We have arrived at the point where the utter tedium and desperation of personal attacks against the president about his life story and his loyalty are no longer news. The histrionics have shed their ability to shock. Most right-minded Americans — ethically speaking, not ideologically speaking — have moved on.  But occasionally the insults prove to be accidentally instructive.
Take for instance what Rudy Giuliani (“America’s mayor”) said about the president last week at a dinner for Gov. Scott Walker of Wisconsin (a contender for America’s president). At the dinner — attended, according to Politico, by “about 60 right-leaning business executives and conservative media types” — Giuliani said, “I do not believe, and I know this is a horrible thing to say, but I do not believe that the president loves America.”  He continued, “He doesn’t love you. And he doesn’t love me. He wasn’t brought up the way you were brought up and I was brought up through love of this country.” . . . and questioning the president’s faith in American exceptionalism.
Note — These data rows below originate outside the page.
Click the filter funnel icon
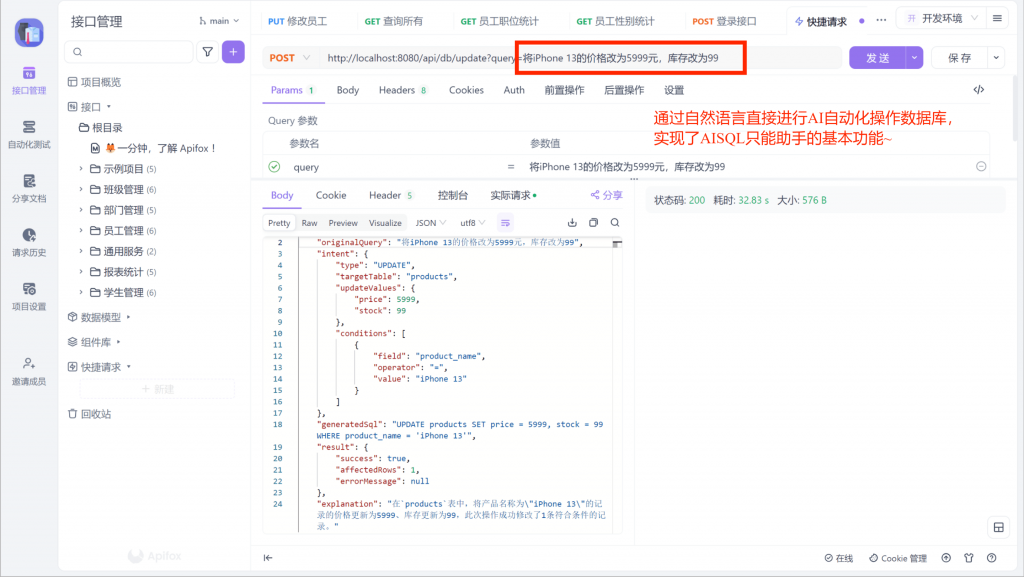The width and height of the screenshot is (1024, 577). click(208, 52)
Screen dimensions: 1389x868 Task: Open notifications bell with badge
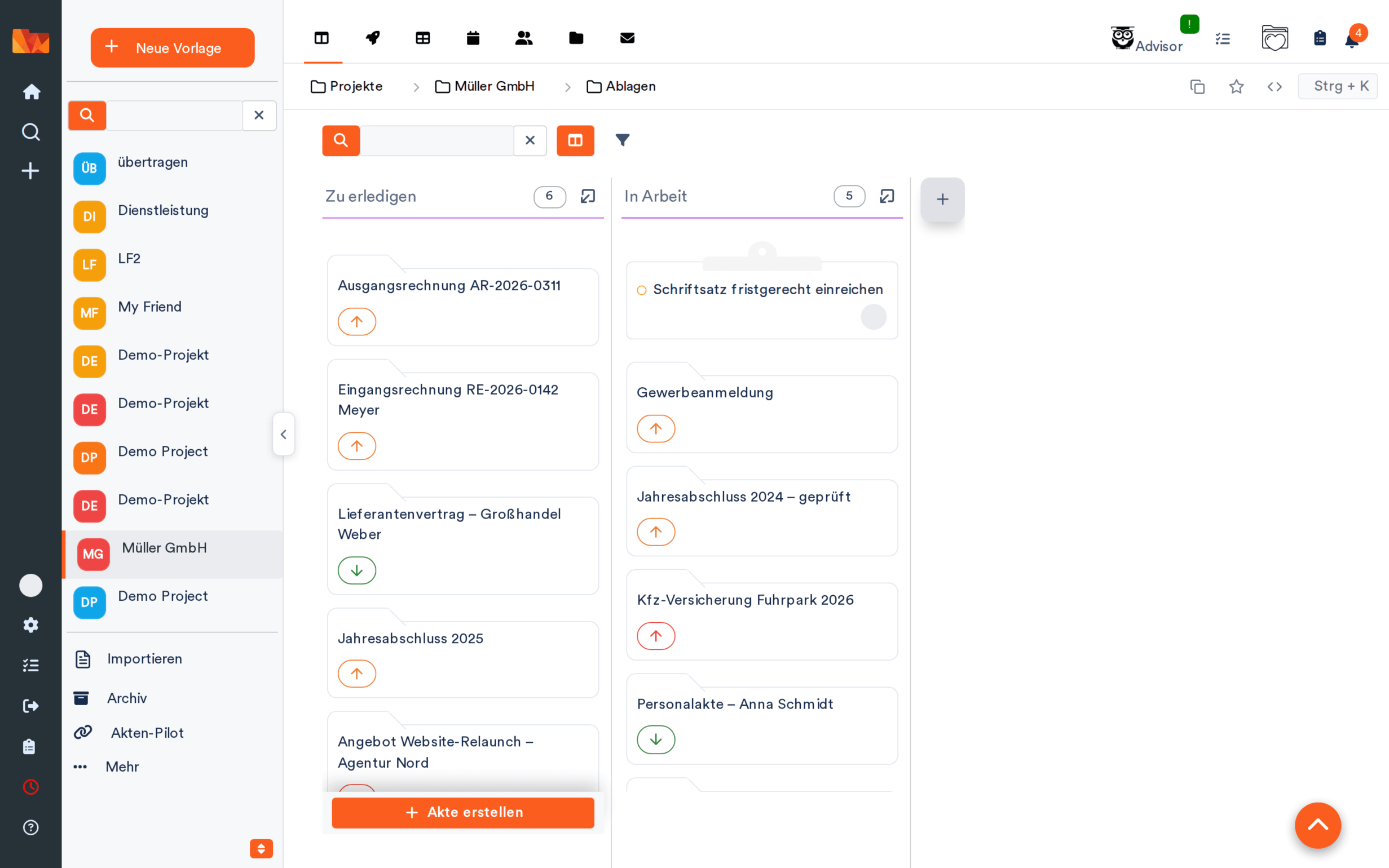[x=1352, y=39]
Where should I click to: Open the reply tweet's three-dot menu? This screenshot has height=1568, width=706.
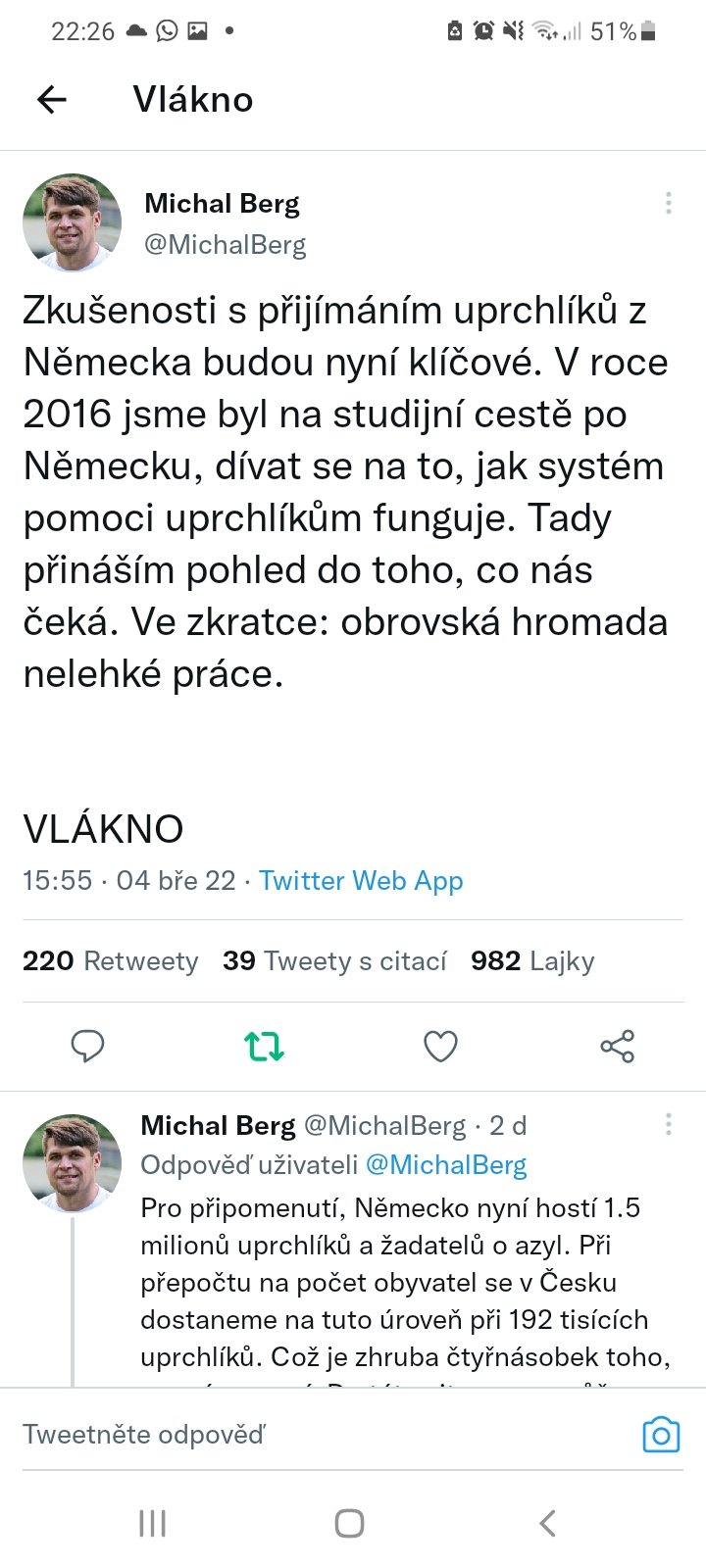click(669, 1124)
As the Pew Research Center pointed out in July, “the view that the U.S. is exceptional — standing above all other countries in the world — has declined 10 points since 2011.” At that time last year, 58 percent of Americans believed America is “one of the greatest countries in the world, along with others,” while only 28 percent believed America “stands above all other countries in the world.”

And what does it mean to love the country? We’re not talking about touristic love of the place — not the mountains and the valleys, the cities and the suburbs, the mighty rivers and the shores that kiss the oceans — but a love of the idea of America.

In a way, this is an ideological battle. Conservatism is rooted in preservation; progressivism advances alteration.

Our allegiance needn’t — mustn’t — be blind to be true. We must acknowledge our warts if we are to proclaim our beauty. Our aggrandizement must be grounded. We must be willing to laud America where it has soared and rebuke it where it has faltered.  America is a great country in many ways. But it is far from perfect.

Seeking to preserve and enshrine one vision of this country from one period of its past robs it of what makes it magical: its infinite possibility for adjustment.

There is room for betterment. America is not static. America is striving.  And sometimes, America requires critique. Jingoism is an avoidance of realism.

You can simultaneously love and be disappointed in the object of your love, wanting it to be better than it is. In fact, that is a measure of love. Honest critique is a pillar of patriotism.  As James Baldwin put it, “I love America more than any other country in the world, and, exactly for this reason, I insist on the right to criticize her perpetually.”
Of course, if you want a good take down of Giuliani, here are some highlights from a New York Post op-ed:
Rudy may have forgotten the half-dozen deferments he won ducking the Vietnam War, even getting the federal judge he was clerking for to write a letter creating a special exemption for him. And remember Bernie Kerik? He's the Giulaini police commissioner, business partner and sidekick whose nomination as homeland security secretary narrowly preceded indictments. He then did his national service in prison.

Giuliani went so far as to rebuke the President for not being "brought up the way you were and the way I was brought up through love of this country," a bow no doubt to the parenting prowess of Harold Giuliani, who did time in Sing Sing for holding up a Harlem milkman and was the bat-wielding enforcer for the loan-sharking operation run out of a Brooklyn bar owned by Rudy's uncle.

Harold, whose robbery conviction was in the name of an alias, made sure the draft board knew he was a felon. On the other hand, Obama's grandfather and uncle served. His uncle helped liberate Buchenwald, which apparently affected him so deeply he stayed in the family attic for six months when he returned home.
 There's more, but you get the drift.